Dick Van Dyke called making it like duck soup. Karen Dotrice (Jane Banks) called it "so bloody cool."
The rest of us? Happy to go along for the ride. As spectators, we may only be able to experience Mary Poppins from this side of the screen. But, it's fair to say that we're having every bit as grand a time.
The 1964 movie about the magical nanny who literally floats into the Banks household and livens things up, ranks as practically perfect on almost any family movie list. It's the cornerstone of make-believe. We spend our childhoods trying to create imaginary worlds from cardboard boxes and blankets, and Walt Disney came along and made it all come to life. As charges of the quixotic governess Poppins, Jane and Michael got to jump into pictures, have tea parties on the ceiling, climb a stairway made of smoke. Lucky kids! And parents? Mary's a pleasant little reminder that while we may always have to be adults, we don't always need to act like grownups.
Stunning sets and special effects galore made the movie more than just a hit -- it was groundbreaking. Even the actors knew how lucky they were. "For a kid to be suspended up in the air?" Dotrice once said about her famous tea party scene. "That was fantastic!"
Maybe that -- the actors' shared thrill -- was part of the infectiousness. Or the turn-of-the-century gas-lit London that looked like it was plucked from our imaginations. Or maybe it's that delightful Sherman Brothers songbook ("Spoonful of Sugar," "Chim Chim Cher-ee," "Supercalifragilistic"). Or maybe it's just the perfect storm of story, costumes, actors, and special effects that together translate into that oft-used term, "movie magic."
Whatever it is, it works. Near the end of the movie, Bert looks into the Banks' fireplace and observes wistfully that the chimney is "A doorway to a place of enchantment."
Ditto for the movie.
Kids Will Like:
Everything! Even 40 years later and competing with today's high-tech wizardry, Mary Poppins will have kids' eyes popping at every turn, whether it's Mary's magical carpetbag, the adventure in the animated chalk drawing or the tea party on the ceiling. Plus, it's every kid's wish to do what the Banks children do: slide down the banister, clean up their rooms in a snap, and even venture up the chimney. It's the kind of movie you'll wish you could see for the first time ... again.
Parents Will Like
Mary Poppins is that rare movie that entertains the whole family without a single objectionable aspect (though, Dick Van Dyke's attempts at a Cockney accent will at least make you smile). My personal favorite is the song, "Perfect Nanny."
Not a blessed thing. Two-hours-plus goes by in a snap.
Definitely! Widely considered one of the best movies ever, it's one you'll want to watch over and over.

Material provided.
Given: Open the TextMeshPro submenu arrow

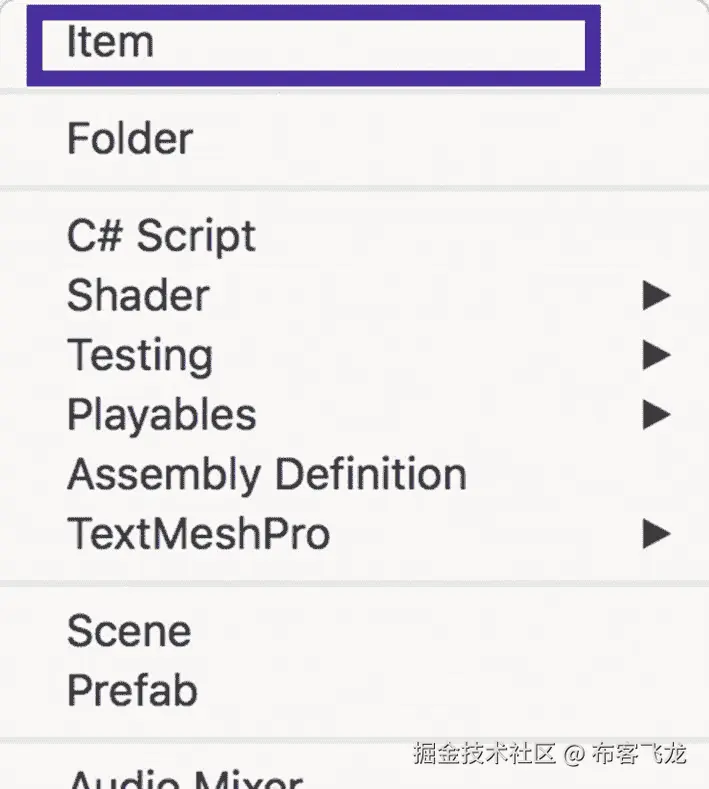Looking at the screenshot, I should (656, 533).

==

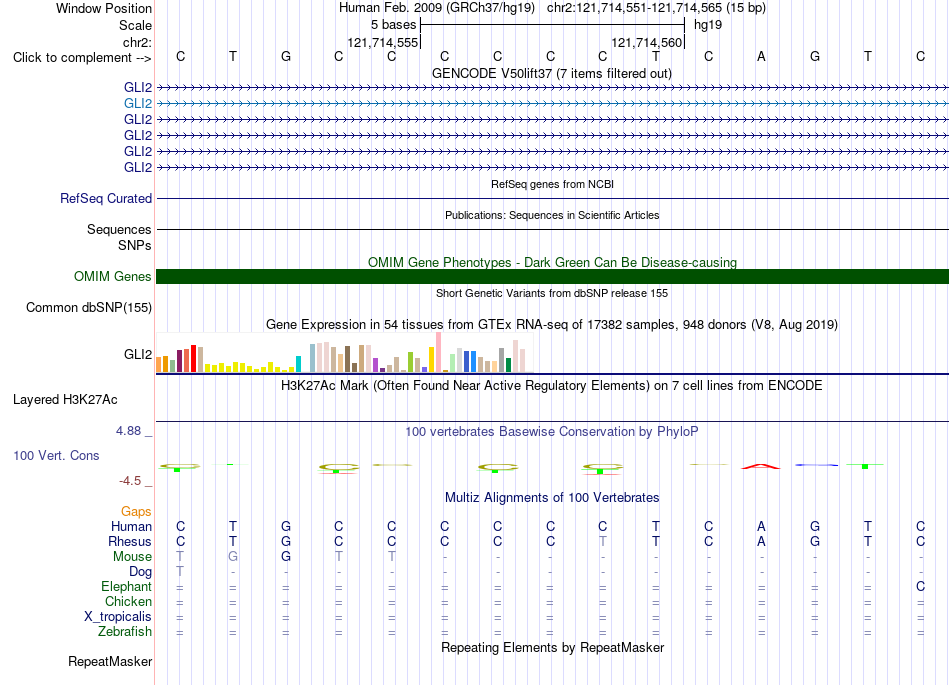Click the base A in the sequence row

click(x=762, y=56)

Requirement 1.
Answer these about the Mary Poppins review:
(a) In what year did the movie come out?
(b) Who wrote the songbook the review mentions?
(c) What does Bert say the chimney is, near the end of the movie?
Requirement 2.
Rewrite the Mary Poppins review from "Parents Will Like" to "by in a snap.", putting "own favorite" in place of "personal favorite".

Solution 1.
(a) 1964
(b) The Sherman Brothers
(c) "A doorway to a place of enchantment."

Solution 2.
Parents Will Like
Mary Poppins is that rare movie that entertains the whole family without a single objectionable aspect (though, Dick Van Dyke's attempts at a Cockney accent will at least make you smile). My own favorite is the song, "Perfect Nanny."
Not a blessed thing. Two-hours-plus goes by in a snap.